Which lines run from the one containing "This screenshot has width=524, height=260." through the end of the data? Write them out exactly, with the pictures left out.

Dataset entries >>

* * *

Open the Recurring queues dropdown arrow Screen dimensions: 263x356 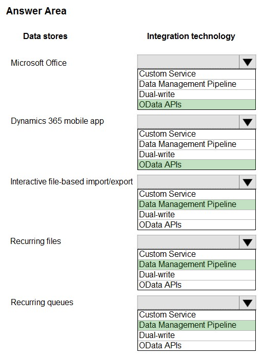pos(248,303)
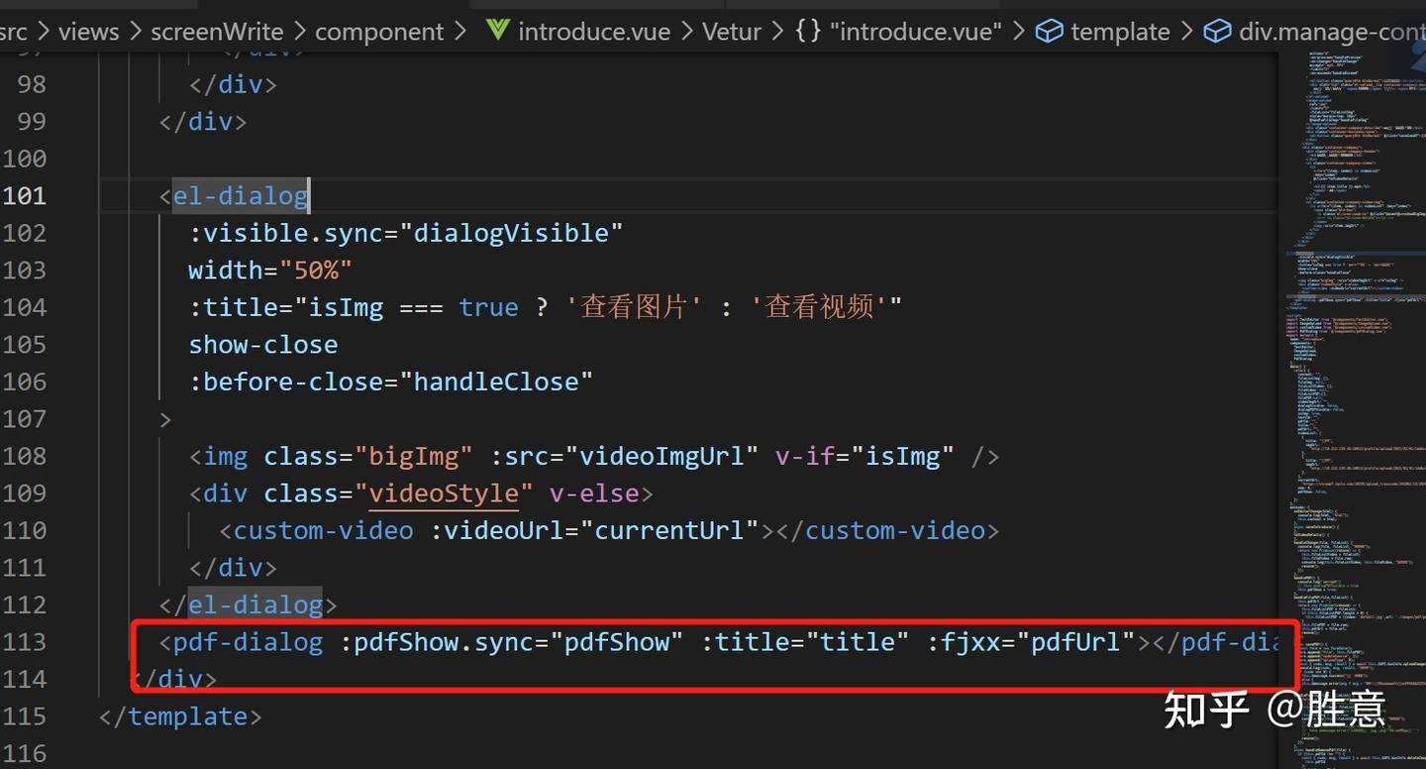This screenshot has height=769, width=1426.
Task: Open the chevron dropdown after template breadcrumb
Action: 1186,31

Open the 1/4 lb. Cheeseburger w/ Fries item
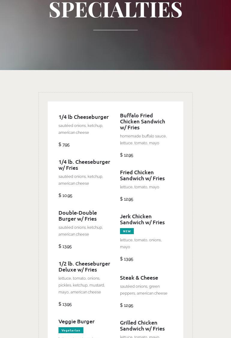pos(84,165)
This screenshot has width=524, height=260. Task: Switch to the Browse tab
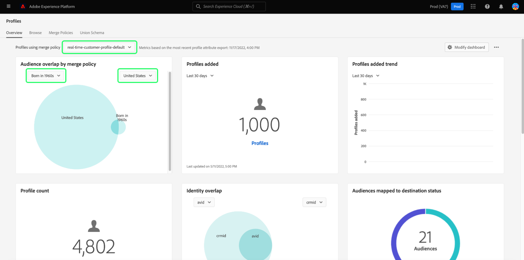36,33
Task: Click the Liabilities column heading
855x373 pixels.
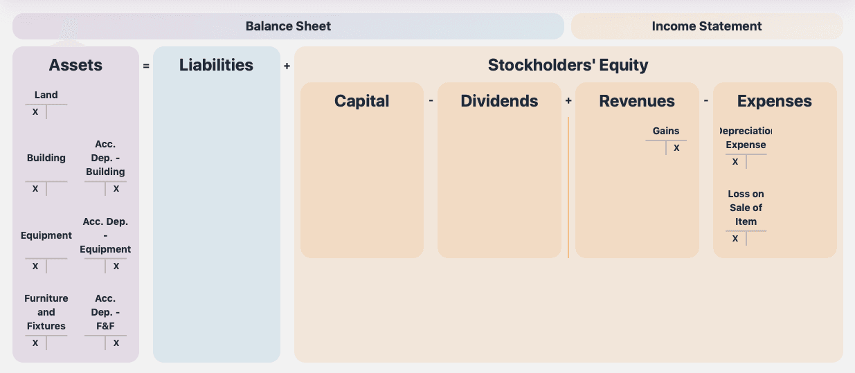Action: tap(216, 65)
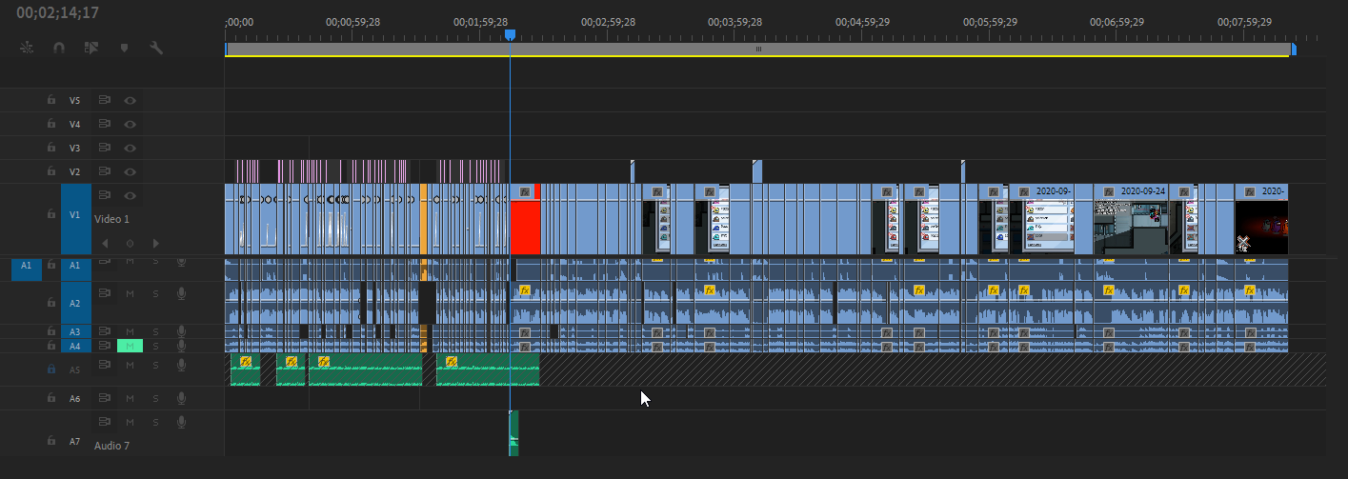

* * *

ANSWER TO THE EXERCISE >>
This screenshot has width=524, height=260. Task: Switch to the Browse tab
36,33
Task: Click the Liabilities column heading
855x373 pixels.
Action: tap(216, 65)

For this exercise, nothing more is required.